◆ SOURCE DOCUMENT
----

And when I need further bolstering – when, for example, I reach that stage of grief everyone passes through at some point, where it starts to feel absolutely infuriating that your loved one is still dead, when you have missed them quite enough, they have proved that their absence really is a bad thing and it really is time that they came back, because carrying on like this is too hard, really beyond a joke – I stop buying new books and look to my library shelves. Not just the children’s section, though of course that is where any number of my strongest and favourite memories of Dad reside.

But Dad is there in adult books too. Murphy’s Boy by Torey Hayden was my first ever true-life tale. I tried to buy it after seeing the film based on it (Trapped in Silence, starring Marsha Mason and a very young Kiefer Sutherland, fact-fans), about a neglected child who refused to speak or communicate via other means in the wake of his abuse and was eventually “saved” by psychologist Hayden, who specialised in the phenomenon of elective mutism. It could be seen as a forerunner of the misery memoir, but, like most forerunners of popular trends, it is much better than the thing it became. It wasn’t available in England at the time, so Dad asked one of his American friends to buy it for me and, when she handed it over next time she visited, I literally could not believe it.

----

◆ COLLECTED MATERIAL
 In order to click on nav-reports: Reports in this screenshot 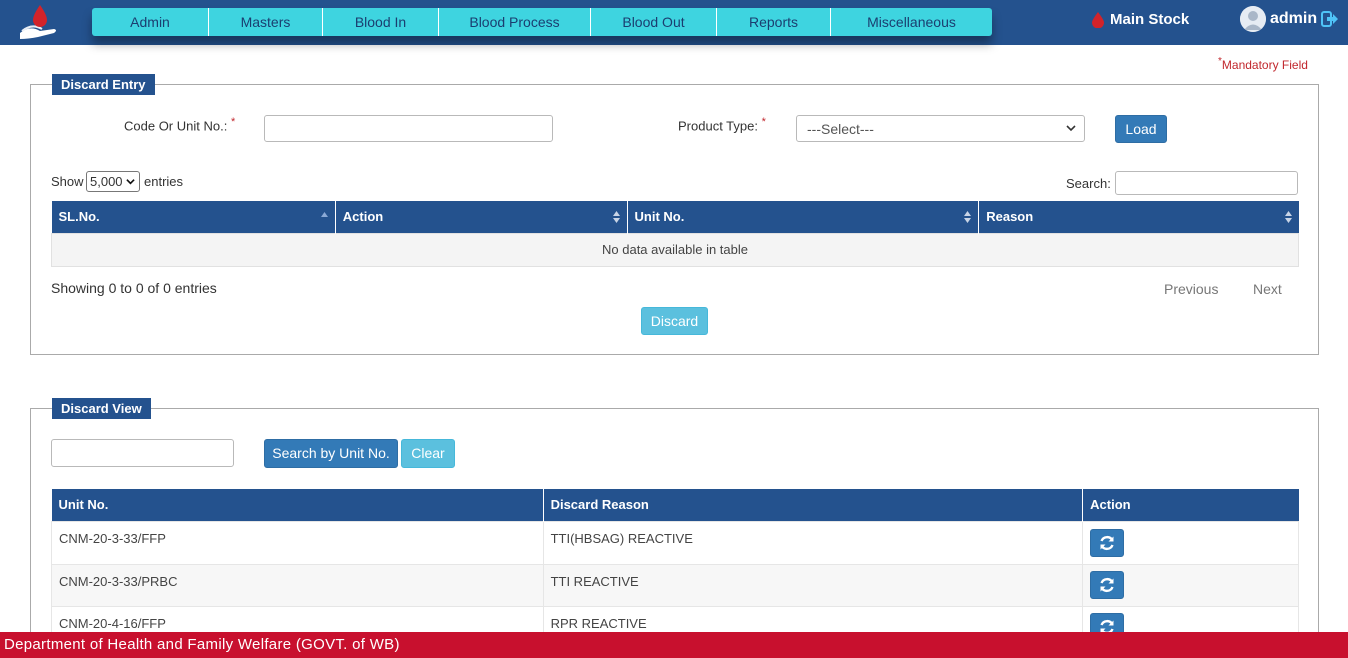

----

◆ EXERCISE GOAL
Render the sentence "But Dad is there in adult books too." from the excerpt on grief and reading into Spanish. Work only from the text about grief and books.

◆ YOUR RESPONSE
Pero papá también está en los libros para adultos.